Your task:
Rewrite the rows between the line holding "Click the Save Connection section heading" and the line holding "pyautogui.click(x=26, y=137)", inclusive, requests included, and shift each coordinate in the answers up by 81. Leave the pictures out.

Data provided:

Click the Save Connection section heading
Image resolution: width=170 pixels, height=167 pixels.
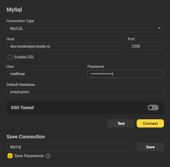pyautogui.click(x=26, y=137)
--
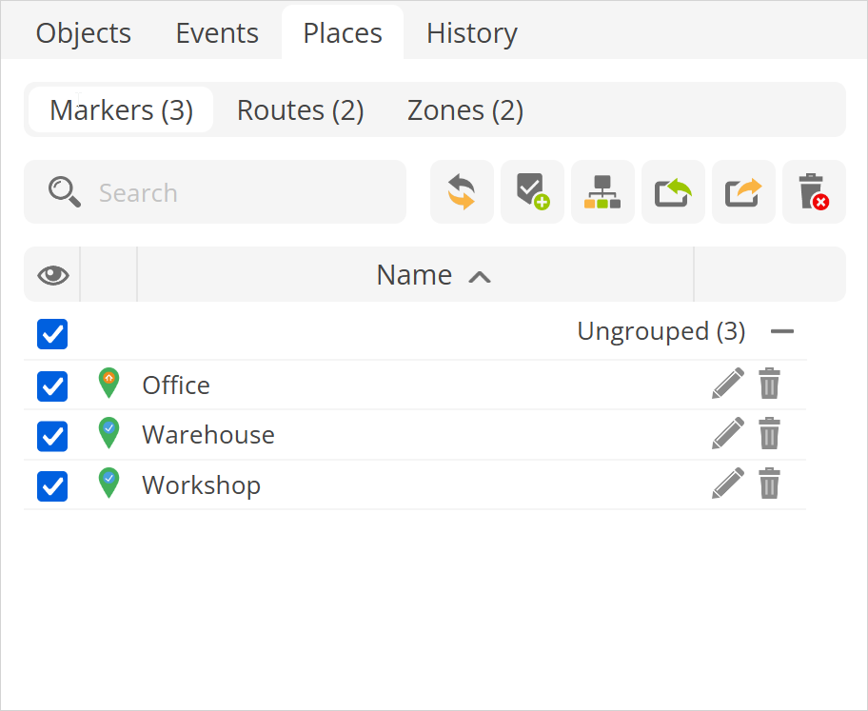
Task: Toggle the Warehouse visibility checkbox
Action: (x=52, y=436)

Full response:
Click the Save Connection section heading
Image resolution: width=170 pixels, height=167 pixels.
pyautogui.click(x=107, y=218)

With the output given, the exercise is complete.